Consigna 1 —
Responde estas preguntas sobre el texto acerca del vuelo de las aves anilladas:
(a) ¿A qué dedican una sección los periódicos desde hace algún tiempo?
(b) ¿Con qué compara Dante las bandadas de amantes arrastrados por el viento infernal?
(c) ¿Cuál era el mayor placer de Leonardo?

Texto para leer —
..........

SOBRE EL VUELO DE LAS AVES ANILLADAS

I

DADAS las circunstancias, es tal vez lo más oportuno escribir algo sobre el vuelo de las aves anilladas. Desde hace algún tiempo, los periódicos dedican una sección a dar noticias sobre las aves capturadas que volaban con el anillo de la ciencia en la pata de la naturaleza. Hacen muy bien ésos periódicos en facilitar de este modo un estudio tan interesante como el del vuelo migratorio de los pájaros.

Desde siempre, el doble vuelo anual de ciertas especies aladas ha hecho meditar y ha hecho soñar. Aquel vuelo ha engendrado a menudo estos otros dos. Cuando Homero necesita la gran metáfora romántica, deja escapar de sus hexámetros las grullas emigrantes en jeroglífico vuelo angular. Y su gótico hermano menor, Dante, compara las bandadas de amantes arrastrados sobre el vacío por el viento infernal a las grullas «que van cantando su endecha». Esta volada que hace el pájaro cuando va o viene de gran travesía no se parece nada, ni aun fisiognómicamente, a su otro revolar. Además acontece en las sazones que ponen los horizontes más conmovedores: primavera, otoño. En tales jomadas la luz está templada, ni poca ni excesiva, y bajo su influjo los cielos se hacen más profundos y combados. Entonces vemos pasar altaneras las bandadas emigrantes; van rectilíneas, con urgencia, como obsesionadas por un lugar de ultranza, y todo ello proporciona a su vuelo una unción de misterio y solemnidad. Esto no es desdeñar los demás aleteos. Todo vuelo es encantador y significa siempre un poco de delicia, de evasión y de triunfo. Se comprende muy bien que el mayor placer de Leonardo, enigmático, fuera bajar al mercado de las aves en Florencia, comprarlas todas y soltarlas de las jaulas. Vuelo. Libertad.

..........

Datos del ejercicio —
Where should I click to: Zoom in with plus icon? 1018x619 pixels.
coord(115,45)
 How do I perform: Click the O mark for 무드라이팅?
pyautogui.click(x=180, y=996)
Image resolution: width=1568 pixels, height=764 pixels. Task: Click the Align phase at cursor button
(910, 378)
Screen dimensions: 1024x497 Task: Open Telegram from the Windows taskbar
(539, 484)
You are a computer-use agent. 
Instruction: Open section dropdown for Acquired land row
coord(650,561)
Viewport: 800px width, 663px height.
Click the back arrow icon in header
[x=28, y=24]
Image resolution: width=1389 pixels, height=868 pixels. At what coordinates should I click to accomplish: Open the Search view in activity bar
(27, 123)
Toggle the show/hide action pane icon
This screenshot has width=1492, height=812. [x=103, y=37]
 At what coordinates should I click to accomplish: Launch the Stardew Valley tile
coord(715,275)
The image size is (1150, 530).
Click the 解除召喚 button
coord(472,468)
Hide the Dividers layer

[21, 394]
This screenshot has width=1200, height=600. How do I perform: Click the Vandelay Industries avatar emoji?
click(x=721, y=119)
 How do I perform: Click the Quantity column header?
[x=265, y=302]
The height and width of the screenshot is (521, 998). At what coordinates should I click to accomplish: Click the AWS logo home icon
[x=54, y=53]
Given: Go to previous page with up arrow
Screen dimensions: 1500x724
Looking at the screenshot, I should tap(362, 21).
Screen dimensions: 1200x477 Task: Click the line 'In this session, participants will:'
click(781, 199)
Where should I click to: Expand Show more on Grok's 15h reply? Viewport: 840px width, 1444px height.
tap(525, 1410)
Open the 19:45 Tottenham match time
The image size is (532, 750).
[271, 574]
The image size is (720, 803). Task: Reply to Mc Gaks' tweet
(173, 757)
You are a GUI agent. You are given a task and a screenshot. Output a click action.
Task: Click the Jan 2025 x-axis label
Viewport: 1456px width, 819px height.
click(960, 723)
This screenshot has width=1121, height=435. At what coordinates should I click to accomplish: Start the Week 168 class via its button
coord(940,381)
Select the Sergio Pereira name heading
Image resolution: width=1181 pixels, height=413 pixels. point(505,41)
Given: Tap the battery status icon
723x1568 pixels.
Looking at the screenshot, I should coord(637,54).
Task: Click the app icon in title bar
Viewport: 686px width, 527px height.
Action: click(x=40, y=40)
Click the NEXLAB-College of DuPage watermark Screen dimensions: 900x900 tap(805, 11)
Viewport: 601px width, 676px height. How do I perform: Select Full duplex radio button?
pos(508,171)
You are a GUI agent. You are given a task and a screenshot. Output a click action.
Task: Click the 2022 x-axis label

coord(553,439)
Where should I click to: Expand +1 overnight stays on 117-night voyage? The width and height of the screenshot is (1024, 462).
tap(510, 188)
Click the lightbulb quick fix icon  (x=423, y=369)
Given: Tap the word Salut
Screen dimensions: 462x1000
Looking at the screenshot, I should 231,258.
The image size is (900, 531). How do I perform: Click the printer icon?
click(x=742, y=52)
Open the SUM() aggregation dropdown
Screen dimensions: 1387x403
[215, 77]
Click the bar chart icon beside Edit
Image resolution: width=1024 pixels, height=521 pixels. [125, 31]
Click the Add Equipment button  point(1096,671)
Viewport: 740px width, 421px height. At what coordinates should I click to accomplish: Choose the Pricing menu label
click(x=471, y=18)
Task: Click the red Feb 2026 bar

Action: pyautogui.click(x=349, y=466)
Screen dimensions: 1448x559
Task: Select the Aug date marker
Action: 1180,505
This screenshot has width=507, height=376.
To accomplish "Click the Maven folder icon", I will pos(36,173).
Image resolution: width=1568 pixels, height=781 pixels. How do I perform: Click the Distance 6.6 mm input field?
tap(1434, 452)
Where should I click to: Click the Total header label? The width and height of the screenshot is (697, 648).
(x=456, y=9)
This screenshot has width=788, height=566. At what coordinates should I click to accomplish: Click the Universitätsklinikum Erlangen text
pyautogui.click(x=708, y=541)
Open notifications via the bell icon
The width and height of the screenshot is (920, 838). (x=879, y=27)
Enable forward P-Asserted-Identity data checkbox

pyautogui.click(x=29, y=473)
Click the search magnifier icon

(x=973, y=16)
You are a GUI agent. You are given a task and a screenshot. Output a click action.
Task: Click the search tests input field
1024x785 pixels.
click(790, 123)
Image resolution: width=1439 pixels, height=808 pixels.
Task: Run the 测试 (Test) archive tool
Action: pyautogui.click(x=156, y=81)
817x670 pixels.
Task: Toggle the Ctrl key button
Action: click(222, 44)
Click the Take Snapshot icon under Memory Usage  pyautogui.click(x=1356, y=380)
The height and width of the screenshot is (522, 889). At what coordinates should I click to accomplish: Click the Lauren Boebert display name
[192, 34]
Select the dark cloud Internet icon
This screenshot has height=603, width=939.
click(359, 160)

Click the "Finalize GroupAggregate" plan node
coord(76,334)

..........

Consigna 2 —
Por favor, devuelve como lista JSON de cadenas el tramo de los registros desde la línea que contiene "Viewport: 601px width, 676px" hasta la que contiene "Action: 1180,505", ambas incluidas. Pon una cadena por línea y omite las líneas en blanco.

Respuesta 1 —
(a) A dar noticias sobre las aves capturadas que volaban con el anillo de la ciencia en la pata.
(b) Con las grullas «que van cantando su endecha».
(c) Bajar al mercado de las aves en Florencia, comprarlas todas y soltarlas de las jaulas.

Respuesta 2 —
[
  "Viewport: 601px width, 676px height. How do I perform: Select Full duplex radio button?",
  "pos(508,171)",
  "You are a GUI agent. You are given a task and a screenshot. Output a click action.",
  "Task: Click the 2022 x-axis label",
  "coord(553,439)",
  "Where should I click to: Expand +1 overnight stays on 117-night voyage? The width and height of the screenshot is (1024, 462).",
  "tap(510, 188)",
  "Click the lightbulb quick fix icon  (x=423, y=369)",
  "Given: Tap the word Salut",
  "Screen dimensions: 462x1000",
  "Looking at the screenshot, I should 231,258.",
  "The image size is (900, 531). How do I perform: Click the printer icon?",
  "click(x=742, y=52)",
  "Open the SUM() aggregation dropdown",
  "Screen dimensions: 1387x403",
  "[215, 77]",
  "Click the bar chart icon beside Edit",
  "Image resolution: width=1024 pixels, height=521 pixels. [125, 31]",
  "Click the Add Equipment button  point(1096,671)",
  "Viewport: 740px width, 421px height. At what coordinates should I click to accomplish: Choose the Pricing menu label",
  "click(x=471, y=18)",
  "Task: Click the red Feb 2026 bar",
  "Action: pyautogui.click(x=349, y=466)",
  "Screen dimensions: 1448x559",
  "Task: Select the Aug date marker",
  "Action: 1180,505"
]